Apenas observo complacente, e sigo adiante,
como se houvesse um 'adiante'.
Meu único desejo é sentir sabor no ar outra vez.
Meu único desejo é respirar novamente.

"Ex-voto"

         Ofereço meu "Ex-voto", livro de poemas que escrevi com toda intensidade do coração. 
         Ele narra a trajetória de um coração que encontra seu sonho maior, o Amor, e o vê partir... Mas não apenas isso. Os poemas emanam a busca pelo divino, pela fé. Mergulha nos mistérios que a vida nos faz suportar a todo momento. 
         Todo ex-voto é uma prova de superação, uma prova de que a pior fase da Dor passou.
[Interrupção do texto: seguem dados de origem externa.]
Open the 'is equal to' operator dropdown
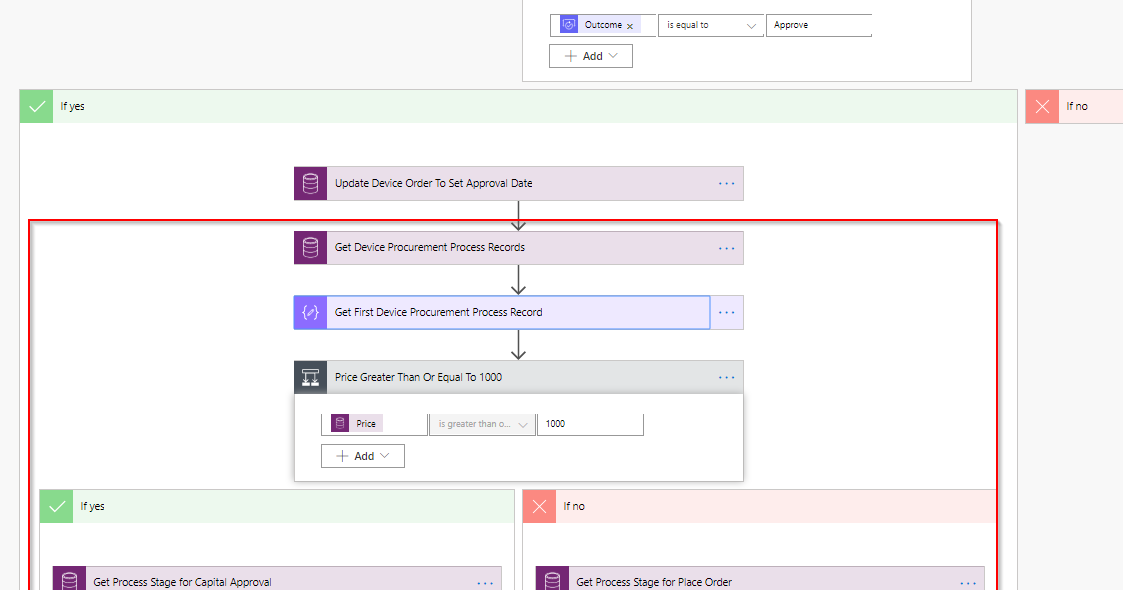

Que assim seja...


Disponível em: https://www.clubedeautores.com.br/book/171792--Exvoto

3 de set. de 2014

Deserção


Repousa agora, alma devastada.
Tira dos ombros sangrentos e magros
os cadáveres do teu exército de sonhos.

Deita tua espada, descansa teu punho aberto.
É o fim.
Tuas armas sequer arranharam a grossa pele das quimeras.

Quimeras que lamberam tua carne com língua de aço,
com saliva ácida.
Quimeras que criastes.

Deixa o campo, deixa os mortos, deixa...
Por que ainda pousa teus olhos sobre esse vale de desgosto?
Não haverá mais vida em outro canto?

Insistes... criança tola. Não tens mesmo um pingo de orgulho!
Mas sei que ele nunca te fez qualquer falta.
Contudo, levanta teu queixo da lama que bebes, e segue.

Num outro lado deve nascer o sol.
Não há culpado para a luz ou para a escuridão.
Agradece por teu coração sangrar. Sinal que vive.

Esqueça a guerra perdida e as batalhas vencidas.
Esquece dos golpes tomados e das flores colhidas.
Esquece de tudo. Até deste conselho inútil.

Não esquecerá de nada. Bem sei.
Alma teimosa feito a vida!
Revive e revive os dias de frágil glória.